In EDS-NLP, computing the prediction on a single document is done by calling the pipeline on the document. The input can be either:

  • a text string
  • or a Doc object
from pathlib import Path

nlp = ...
text = "... my text ..."
doc = nlp(text)

If you're lucky enough to have a GPU, you can use it to speed up inference by moving the model to the GPU before calling the pipeline.

nlp.to("cuda")  # same semantics as pytorch
doc = nlp(text)

To leverage multiple GPUs when processing multiple documents, refer to the multiprocessing backend description below.

Streams[source]

When processing multiple documents, we can optimize the inference by parallelizing the computation on a single core, multiple cores and GPUs or even multiple machines.

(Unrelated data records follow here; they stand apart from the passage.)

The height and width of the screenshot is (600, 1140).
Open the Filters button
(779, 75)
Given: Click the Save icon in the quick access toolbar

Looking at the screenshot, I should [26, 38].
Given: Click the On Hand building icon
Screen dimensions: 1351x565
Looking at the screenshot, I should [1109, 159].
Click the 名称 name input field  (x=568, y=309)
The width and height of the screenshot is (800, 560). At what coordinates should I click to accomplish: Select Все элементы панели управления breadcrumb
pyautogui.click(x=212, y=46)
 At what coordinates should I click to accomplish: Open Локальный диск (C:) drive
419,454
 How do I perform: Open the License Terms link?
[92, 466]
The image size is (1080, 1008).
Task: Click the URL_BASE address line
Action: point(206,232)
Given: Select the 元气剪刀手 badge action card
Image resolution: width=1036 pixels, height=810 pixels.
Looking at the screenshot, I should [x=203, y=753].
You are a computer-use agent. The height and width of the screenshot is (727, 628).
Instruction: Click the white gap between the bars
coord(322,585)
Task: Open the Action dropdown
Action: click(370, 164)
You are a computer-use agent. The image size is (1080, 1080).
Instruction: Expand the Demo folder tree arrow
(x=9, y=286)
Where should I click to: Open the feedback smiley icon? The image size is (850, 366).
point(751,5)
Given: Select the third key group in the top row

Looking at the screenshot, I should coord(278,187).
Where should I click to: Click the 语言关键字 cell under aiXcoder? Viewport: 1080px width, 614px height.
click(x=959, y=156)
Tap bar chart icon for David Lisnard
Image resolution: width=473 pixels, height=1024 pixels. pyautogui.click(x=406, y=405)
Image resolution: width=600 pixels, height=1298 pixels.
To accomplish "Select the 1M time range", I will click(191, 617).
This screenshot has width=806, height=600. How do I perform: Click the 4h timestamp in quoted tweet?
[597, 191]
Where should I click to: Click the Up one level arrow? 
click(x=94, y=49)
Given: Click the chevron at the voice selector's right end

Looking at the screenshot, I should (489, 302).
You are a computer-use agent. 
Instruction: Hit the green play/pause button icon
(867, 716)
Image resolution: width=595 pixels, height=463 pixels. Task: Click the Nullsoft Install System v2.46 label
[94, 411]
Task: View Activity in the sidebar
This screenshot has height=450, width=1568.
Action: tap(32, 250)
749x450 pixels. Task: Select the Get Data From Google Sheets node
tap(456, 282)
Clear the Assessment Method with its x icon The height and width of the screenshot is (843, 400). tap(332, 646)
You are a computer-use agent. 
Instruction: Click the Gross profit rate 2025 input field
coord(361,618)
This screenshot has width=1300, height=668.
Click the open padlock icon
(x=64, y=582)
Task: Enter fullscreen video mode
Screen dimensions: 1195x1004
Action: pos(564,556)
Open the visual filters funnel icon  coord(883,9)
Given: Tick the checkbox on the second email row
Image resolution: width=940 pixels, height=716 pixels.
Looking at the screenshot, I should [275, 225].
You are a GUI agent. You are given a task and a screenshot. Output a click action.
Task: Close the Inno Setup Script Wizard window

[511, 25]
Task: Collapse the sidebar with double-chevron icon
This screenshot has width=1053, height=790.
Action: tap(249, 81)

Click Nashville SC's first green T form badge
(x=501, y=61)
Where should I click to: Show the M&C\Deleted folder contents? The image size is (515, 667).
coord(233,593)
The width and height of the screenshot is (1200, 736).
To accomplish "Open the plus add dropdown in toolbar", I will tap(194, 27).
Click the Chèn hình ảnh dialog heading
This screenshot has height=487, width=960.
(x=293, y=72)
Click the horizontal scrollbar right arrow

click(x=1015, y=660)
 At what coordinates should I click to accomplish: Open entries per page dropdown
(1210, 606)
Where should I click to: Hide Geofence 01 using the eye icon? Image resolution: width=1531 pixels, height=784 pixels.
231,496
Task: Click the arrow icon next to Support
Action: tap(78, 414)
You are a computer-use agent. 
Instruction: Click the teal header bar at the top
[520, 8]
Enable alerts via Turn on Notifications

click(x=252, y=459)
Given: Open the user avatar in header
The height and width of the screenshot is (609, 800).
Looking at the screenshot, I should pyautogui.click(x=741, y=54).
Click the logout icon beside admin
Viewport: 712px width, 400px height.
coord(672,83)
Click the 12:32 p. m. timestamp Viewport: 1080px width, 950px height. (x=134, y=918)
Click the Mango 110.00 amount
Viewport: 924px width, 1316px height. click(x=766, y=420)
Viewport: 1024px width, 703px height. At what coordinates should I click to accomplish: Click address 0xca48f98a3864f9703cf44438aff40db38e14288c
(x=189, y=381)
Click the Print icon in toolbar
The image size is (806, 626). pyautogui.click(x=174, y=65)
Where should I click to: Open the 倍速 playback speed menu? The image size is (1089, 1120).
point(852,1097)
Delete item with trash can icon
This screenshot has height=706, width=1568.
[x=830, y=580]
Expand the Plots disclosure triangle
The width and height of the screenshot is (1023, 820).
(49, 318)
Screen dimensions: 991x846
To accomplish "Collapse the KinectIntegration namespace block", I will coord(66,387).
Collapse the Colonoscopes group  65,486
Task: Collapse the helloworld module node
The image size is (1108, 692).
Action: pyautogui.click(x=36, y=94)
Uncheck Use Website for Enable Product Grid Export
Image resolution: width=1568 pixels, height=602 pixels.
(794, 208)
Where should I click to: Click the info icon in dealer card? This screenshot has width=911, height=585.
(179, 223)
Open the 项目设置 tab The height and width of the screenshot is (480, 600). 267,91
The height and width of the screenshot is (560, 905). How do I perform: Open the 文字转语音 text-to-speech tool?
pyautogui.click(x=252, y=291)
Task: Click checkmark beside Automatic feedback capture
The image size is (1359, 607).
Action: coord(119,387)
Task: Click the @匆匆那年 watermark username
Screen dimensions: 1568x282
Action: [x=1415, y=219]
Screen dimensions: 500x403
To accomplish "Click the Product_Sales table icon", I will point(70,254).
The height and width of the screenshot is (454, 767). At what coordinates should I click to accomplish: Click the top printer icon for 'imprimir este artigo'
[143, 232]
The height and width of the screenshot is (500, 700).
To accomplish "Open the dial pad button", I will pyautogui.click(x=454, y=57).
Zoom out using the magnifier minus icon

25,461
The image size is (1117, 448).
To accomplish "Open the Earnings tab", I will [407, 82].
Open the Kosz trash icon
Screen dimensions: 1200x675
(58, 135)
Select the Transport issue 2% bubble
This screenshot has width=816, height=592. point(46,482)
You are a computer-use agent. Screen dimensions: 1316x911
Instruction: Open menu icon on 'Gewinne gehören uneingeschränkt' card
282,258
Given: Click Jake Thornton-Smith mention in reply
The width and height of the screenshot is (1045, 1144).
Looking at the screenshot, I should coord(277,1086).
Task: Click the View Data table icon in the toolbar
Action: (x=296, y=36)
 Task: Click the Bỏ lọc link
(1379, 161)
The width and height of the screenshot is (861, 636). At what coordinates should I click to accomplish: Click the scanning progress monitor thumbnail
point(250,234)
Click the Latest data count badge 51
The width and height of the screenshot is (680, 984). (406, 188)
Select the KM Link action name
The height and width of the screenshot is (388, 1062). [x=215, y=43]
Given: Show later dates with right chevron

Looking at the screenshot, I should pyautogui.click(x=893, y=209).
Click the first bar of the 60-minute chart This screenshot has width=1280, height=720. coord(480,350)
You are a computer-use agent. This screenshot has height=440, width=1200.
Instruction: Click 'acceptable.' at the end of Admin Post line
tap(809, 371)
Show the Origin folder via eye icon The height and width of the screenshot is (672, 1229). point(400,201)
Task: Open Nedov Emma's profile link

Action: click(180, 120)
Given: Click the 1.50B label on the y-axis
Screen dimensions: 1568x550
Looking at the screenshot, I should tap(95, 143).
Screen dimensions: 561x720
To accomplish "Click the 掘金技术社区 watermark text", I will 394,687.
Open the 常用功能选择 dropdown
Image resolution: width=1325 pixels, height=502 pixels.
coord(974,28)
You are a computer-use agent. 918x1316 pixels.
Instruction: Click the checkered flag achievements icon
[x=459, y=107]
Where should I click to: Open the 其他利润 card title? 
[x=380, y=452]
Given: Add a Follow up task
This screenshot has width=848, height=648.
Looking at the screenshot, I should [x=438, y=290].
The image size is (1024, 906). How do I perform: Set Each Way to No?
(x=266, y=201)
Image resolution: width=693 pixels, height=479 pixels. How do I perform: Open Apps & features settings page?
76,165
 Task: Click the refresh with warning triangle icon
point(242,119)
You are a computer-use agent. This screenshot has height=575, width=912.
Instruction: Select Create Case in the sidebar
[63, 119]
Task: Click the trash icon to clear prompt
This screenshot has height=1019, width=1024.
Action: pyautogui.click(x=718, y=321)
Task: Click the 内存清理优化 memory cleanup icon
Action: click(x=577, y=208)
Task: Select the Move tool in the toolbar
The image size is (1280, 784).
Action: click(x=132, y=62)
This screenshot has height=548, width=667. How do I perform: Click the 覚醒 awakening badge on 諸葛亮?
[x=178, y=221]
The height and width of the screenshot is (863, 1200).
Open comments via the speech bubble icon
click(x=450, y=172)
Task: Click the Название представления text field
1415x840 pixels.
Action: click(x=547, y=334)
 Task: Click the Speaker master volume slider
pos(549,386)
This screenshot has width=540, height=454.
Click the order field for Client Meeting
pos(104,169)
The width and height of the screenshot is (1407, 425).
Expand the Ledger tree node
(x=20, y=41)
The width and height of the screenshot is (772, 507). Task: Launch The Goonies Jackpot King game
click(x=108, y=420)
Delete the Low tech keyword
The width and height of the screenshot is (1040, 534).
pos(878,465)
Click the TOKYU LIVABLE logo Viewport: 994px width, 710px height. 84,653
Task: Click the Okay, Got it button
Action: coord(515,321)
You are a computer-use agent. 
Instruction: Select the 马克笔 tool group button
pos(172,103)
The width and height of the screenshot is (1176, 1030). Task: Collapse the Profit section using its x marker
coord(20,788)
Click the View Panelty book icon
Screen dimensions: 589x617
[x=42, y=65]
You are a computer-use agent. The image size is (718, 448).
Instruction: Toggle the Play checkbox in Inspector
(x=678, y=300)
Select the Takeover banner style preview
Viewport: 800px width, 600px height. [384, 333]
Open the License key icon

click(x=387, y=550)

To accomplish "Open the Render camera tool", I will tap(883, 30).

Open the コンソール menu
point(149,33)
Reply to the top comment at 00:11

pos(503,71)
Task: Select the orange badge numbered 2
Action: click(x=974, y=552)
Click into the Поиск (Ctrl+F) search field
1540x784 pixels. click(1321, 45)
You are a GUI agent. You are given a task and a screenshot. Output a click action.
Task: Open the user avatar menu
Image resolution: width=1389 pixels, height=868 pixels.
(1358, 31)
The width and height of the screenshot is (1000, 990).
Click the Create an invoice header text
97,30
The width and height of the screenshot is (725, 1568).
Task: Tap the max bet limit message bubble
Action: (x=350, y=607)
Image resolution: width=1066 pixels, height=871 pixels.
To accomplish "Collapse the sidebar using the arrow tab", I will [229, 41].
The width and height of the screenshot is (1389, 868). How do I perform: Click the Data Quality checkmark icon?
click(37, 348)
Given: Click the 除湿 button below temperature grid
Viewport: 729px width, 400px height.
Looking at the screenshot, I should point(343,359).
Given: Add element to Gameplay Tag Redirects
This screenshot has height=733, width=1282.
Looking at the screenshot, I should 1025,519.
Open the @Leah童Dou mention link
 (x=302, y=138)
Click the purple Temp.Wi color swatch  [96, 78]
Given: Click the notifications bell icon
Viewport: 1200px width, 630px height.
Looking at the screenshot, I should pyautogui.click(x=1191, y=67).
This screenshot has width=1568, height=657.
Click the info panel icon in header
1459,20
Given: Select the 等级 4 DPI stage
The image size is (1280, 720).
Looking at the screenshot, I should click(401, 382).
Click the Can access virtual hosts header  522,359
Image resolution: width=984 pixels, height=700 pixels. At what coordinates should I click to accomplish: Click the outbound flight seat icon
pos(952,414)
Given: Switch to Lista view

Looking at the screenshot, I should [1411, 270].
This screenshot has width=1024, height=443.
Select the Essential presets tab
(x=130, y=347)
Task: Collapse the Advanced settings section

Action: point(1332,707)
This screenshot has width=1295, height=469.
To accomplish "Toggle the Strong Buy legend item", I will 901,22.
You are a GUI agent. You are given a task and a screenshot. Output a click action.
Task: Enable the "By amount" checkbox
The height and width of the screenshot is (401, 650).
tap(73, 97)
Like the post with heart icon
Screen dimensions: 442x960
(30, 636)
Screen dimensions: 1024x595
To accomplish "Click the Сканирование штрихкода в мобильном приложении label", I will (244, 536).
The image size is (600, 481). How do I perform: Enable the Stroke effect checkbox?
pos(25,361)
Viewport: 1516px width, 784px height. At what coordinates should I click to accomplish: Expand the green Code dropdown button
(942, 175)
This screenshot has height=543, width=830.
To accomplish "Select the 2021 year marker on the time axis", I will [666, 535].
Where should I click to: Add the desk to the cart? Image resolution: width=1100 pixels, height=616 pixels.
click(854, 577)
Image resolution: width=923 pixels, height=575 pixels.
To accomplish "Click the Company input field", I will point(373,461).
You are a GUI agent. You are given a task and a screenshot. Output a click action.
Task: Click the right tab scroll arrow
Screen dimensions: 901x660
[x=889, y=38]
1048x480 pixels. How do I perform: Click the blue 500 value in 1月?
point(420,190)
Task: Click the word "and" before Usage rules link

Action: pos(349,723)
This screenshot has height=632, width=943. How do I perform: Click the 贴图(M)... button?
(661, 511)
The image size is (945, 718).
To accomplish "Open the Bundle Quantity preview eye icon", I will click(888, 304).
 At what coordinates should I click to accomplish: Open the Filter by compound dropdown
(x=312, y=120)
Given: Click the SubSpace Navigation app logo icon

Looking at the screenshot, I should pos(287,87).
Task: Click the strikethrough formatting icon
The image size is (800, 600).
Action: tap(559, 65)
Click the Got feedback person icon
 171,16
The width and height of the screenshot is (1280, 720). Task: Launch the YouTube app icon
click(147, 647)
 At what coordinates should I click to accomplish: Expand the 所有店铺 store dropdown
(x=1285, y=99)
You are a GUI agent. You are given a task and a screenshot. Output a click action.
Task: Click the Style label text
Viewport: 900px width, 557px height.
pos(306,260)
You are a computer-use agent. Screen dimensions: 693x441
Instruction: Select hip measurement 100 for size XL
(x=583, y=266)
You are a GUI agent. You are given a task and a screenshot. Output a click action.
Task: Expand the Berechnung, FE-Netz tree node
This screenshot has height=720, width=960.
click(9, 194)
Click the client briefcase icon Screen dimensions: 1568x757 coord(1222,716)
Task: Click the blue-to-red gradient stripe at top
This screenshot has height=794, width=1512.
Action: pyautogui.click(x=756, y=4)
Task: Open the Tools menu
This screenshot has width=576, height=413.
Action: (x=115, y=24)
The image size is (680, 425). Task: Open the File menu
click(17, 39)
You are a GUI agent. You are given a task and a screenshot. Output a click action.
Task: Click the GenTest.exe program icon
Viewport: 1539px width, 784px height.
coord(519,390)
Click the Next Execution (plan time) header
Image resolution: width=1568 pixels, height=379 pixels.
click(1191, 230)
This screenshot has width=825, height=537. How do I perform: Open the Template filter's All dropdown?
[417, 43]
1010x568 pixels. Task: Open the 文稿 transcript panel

These optimizations are enabled by performing lazy inference : the operations (e.g., reading a document, converting it to a Doc, running the different pipes of a model or writing the result somewhere) are not executed immediately but are instead scheduled in a Stream object. It can then be executed by calling the execute method, iterating over it or calling a writing method (e.g., to_pandas). In fact, data connectors like edsnlp.data.read_json return a stream, as well as the nlp.pipe method.

A stream contains :

  • a reader: the source of the data (e.g., a file, a database, a list of strings, etc.)
  • the list of operations to perform (stream.ops) that contain the function / pipe, keyword arguments and context for each operation
  • an optional writer: the destination of the data (e.g., a file, a database, a list of strings, etc.)
  • the execution config, containing the backend to use and its configuration such as the number of workers, the batch size, etc.

All methods (map(), map_batches(), map_gpu(), map_pipeline(), set_processing()) of the stream are chainable, meaning that they return a new stream object (no in-place modification).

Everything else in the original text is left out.